A spokeswoman for the Houses of the Oireachtas said CET had previously been included in its accounts as an expenditure item. However, it was told by the Office of the Comptroller and Auditor General in advance of its 2024 accounts to include the tax “as a separate line item in the account to ensure full transparency and accuracy with accounting standards”.
Along with the €549,898 outstanding from pension in CET in January 2024, the financial report said there was another €142,344 due in CET by the end of 2024. Over the course of the same year, there were repayments of €35,289 in CET made to Revenue by the Oireachtas pension fund.
The same accounts also said there was a total of €374,697 paid in lump sums to six people in 2024. This was an increase on the €120,530 paid to four people in 2023.
To qualify for a pension, a TD or senator must have served for a minimum of two years in either the Dáil, the Seanad or both houses.
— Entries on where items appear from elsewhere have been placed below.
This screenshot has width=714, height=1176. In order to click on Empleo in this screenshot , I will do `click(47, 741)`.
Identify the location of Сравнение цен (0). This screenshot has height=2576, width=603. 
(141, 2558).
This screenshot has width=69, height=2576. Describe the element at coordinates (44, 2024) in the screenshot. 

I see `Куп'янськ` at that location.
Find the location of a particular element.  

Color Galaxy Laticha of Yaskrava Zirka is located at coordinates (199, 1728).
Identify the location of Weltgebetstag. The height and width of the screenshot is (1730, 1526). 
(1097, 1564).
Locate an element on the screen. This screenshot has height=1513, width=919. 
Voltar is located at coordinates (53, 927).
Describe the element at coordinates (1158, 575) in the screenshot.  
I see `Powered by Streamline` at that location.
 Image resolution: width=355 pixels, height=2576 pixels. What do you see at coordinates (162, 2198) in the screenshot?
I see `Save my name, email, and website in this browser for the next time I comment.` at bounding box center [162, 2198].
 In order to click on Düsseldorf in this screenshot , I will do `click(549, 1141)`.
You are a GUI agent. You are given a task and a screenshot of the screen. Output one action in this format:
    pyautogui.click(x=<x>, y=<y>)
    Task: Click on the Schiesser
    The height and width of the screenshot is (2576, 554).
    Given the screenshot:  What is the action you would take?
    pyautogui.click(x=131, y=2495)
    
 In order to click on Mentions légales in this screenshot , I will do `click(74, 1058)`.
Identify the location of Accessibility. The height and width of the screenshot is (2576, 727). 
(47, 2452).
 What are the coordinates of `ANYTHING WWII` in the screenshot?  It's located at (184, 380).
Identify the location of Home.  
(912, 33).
If a politician was elected before April 2004, they qualify for a pension and lump sum at the age of 50 or a reduced lump sum and pension between 45 and 49. Those elected between 2004 and 2013, who qualify for the Ciste Pinsean scheme, are paid their retirement fund at the age of 65 or a reduced lump sum and pension between 55 and 64.
For all other politicians, who qualify for the Single Public Service Pension Scheme, their age of retirement is 66 and they can avail of a reduced lump sum and pension between 55 and 65.